As we begin to understand the long-term impact of the pandemic and current labor market, what priorities should hospital and healthcare system boards focus on to succeed in 2022 and beyond?
Today’s eight healthcare trends
With Mercer’s thriving healthcare practice and industry-recognized surveys, such as the US IHN: Healthcare Compensation Survey Suite, we have a unique industry-wide view into the data and information that healthcare leaders need in order to address the challenges now and in the coming years.
Let’s look at eight emerging trends in healthcare commanding the attention of these industry leaders today.
The federal minimum wage has remained at $7.25 since 2009, while inflation has risen almost 25%. In reality, more than half the states have higher minimum wages that are dictated at either the state or municipal level. As a result, many organizations are paying well above the federal minimum wage. Regardless, the federal government is in the process of passing legislation (i.e., “Raise the Wage Act of 2021”) that would gradually increase the federal minimum wage to $15 an hour by 2025.i
The results of a flash survey Mercer conducted in August of 2021 indicated that for 48% of healthcare organizations, the minimum hourly rate is $15 or more, and 44% planning to raise theirs to $15 by the end of 2022. Additionally, Mercer’s Compensation Pulse Surveyii (conducted in July of 2021) revealed that healthcare organizations reported a range of minimum rates from $12.00 to $14.99 more frequently than did other industries.
Should healthcare organizations plan to increase starting wages; if yes, what are the downsides?
Opponents of raising the minimum wage cite issues such as the downstream impact on prices, risk of spurring inflation, and resulting attrition of workers attracted to higher paying job openings. Potential benefits to raising the minimum wage include increased standard of living, improved morale, decreased burden on assistance programs from the “working-poor,” and reduced employee turnover.
How will this play out in reality?

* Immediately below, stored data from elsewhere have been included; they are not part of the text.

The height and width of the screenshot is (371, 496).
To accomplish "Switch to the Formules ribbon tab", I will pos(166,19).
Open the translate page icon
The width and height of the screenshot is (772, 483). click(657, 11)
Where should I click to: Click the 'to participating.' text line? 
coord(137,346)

Recent Mercer studies have shown that compensation, while always important, is just one of many factors that employees consider when remaining at a company or deciding to choose employment elsewhere. Components such as flexible work hours, remote work options, and affordable medical benefits have become a baseline expectation, as all levels of worker are requiring their employer to consider their total wellbeing.

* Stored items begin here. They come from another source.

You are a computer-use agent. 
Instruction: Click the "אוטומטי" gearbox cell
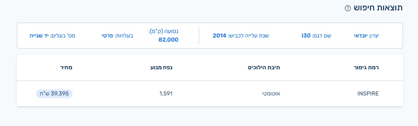tap(271, 94)
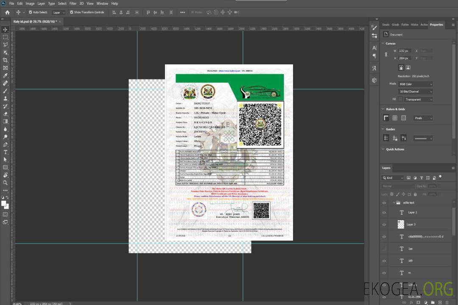458x305 pixels.
Task: Click the foreground color swatch
Action: coord(4,204)
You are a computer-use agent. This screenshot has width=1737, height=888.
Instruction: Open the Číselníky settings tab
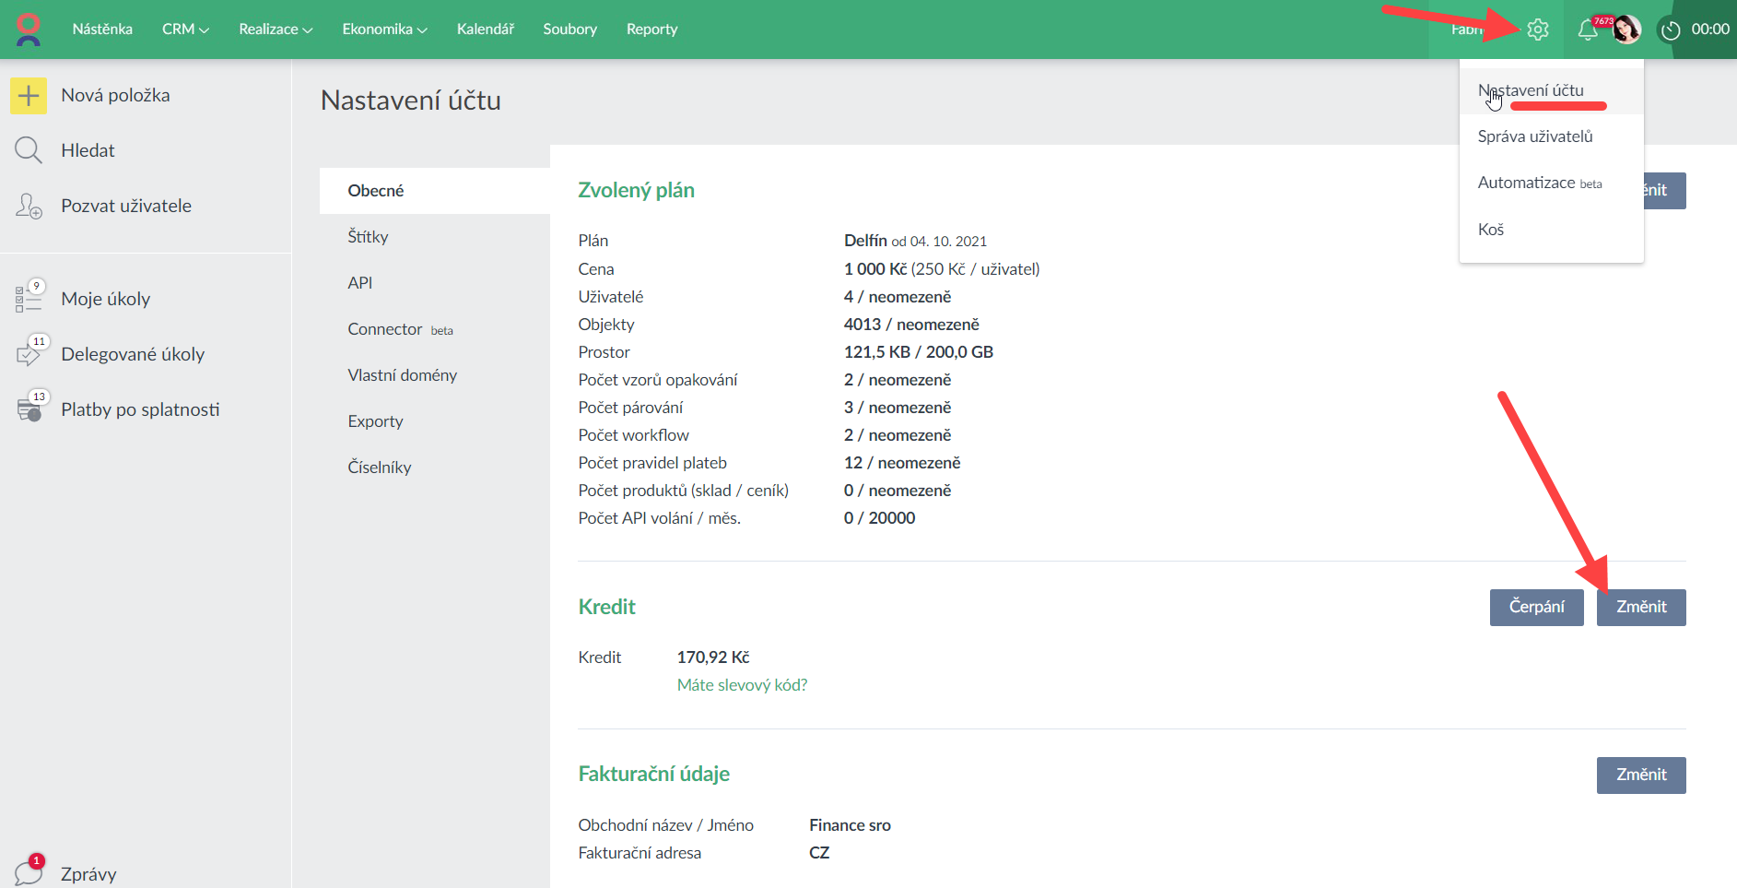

Of clear concern for healthcare systems would be the impact of pay/wage compression: by raising the wages of hourly workers, an organization quickly bumps up against the first level of salaried employees (supervisors, typically). When this happens, what is the incentive for hourly employees to transition into those much needed supervisory roles if they can make more, sometimes exponentially more, when overtime is added in, in a lower level non-supervisory role?

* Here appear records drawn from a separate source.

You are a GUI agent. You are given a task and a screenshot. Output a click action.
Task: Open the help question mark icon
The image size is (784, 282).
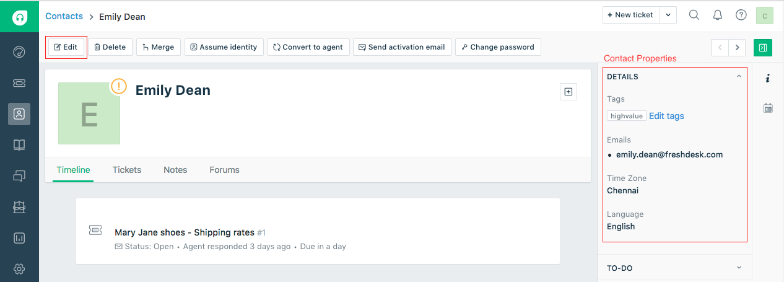pyautogui.click(x=741, y=15)
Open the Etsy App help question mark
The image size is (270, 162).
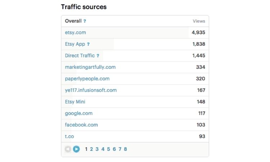pos(88,44)
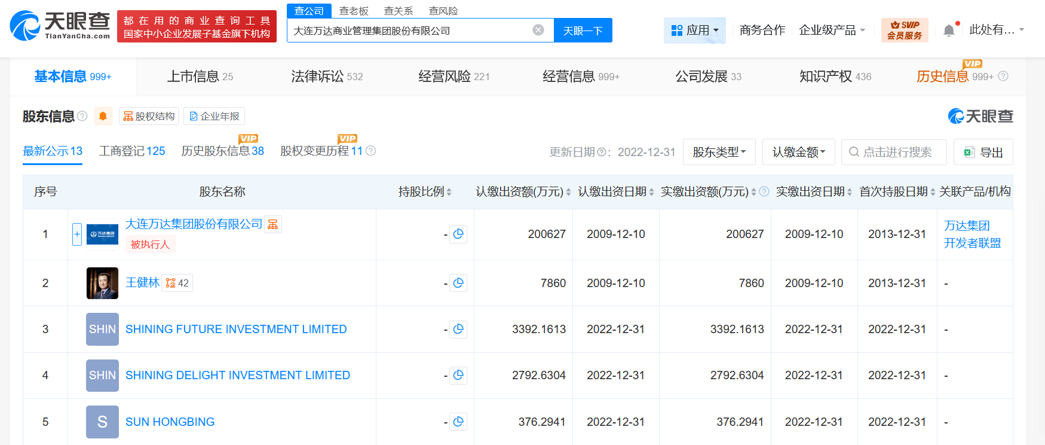Select the 工商登记 125 sub-tab
Viewport: 1045px width, 445px height.
131,151

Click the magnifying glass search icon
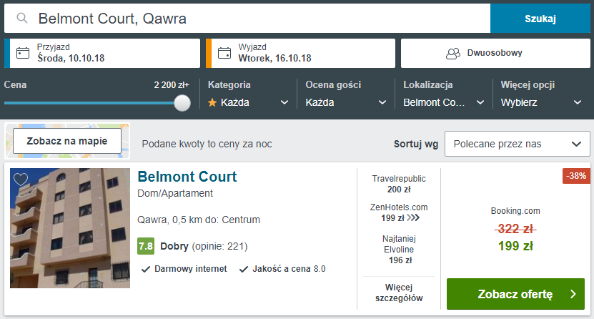click(22, 18)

Additionally, there is the complexity of reimbursement rates, an obstacle that many other industries do not have to consider. For example, a raise in wages would affect the cost of a procedure, which then is required to be reimbursed by such programs as Medicare and Medicaid. Without compelling the states to increase the reimbursement rates, who would be responsible for the additional cost? Would that cost be passed along to consumers, or simply be taken as a loss for a healthcare system?
Although we know that increasing minimum wages, whether dictated by the government or driven by the labor market, is inevitable, data collection and a thorough understanding of compensation and employment trends throughout the US will better prepare healthcare organizations to make the decisions necessary to compete for talent.
Even as the pandemic has evolved, the lasting effect on healthcare continues to reveal itself. While organizations resumed providing routine patient care and elective procedures, the strain on both staff and resources in caring for COVID patients has made an indelible impact. Exhaustion and stress plague healthcare workers, which has been further exacerbated by staffing shortages. Truth be told, there were shortages in some critical roles prior to the pandemic; what healthcare workers have been forced to accomplish over the last 18 months, and will be called upon to accomplish going forward, has caused many to rethink their career choices. This issue has particularly impacted the low-wage or hourly workforce that keep our hospitals, clinics, and provider offices running smoothly. More recently, with surges in COVID-positive cases, primarily due to new variants, healthcare facilities and providers are once again operating at crisis levels.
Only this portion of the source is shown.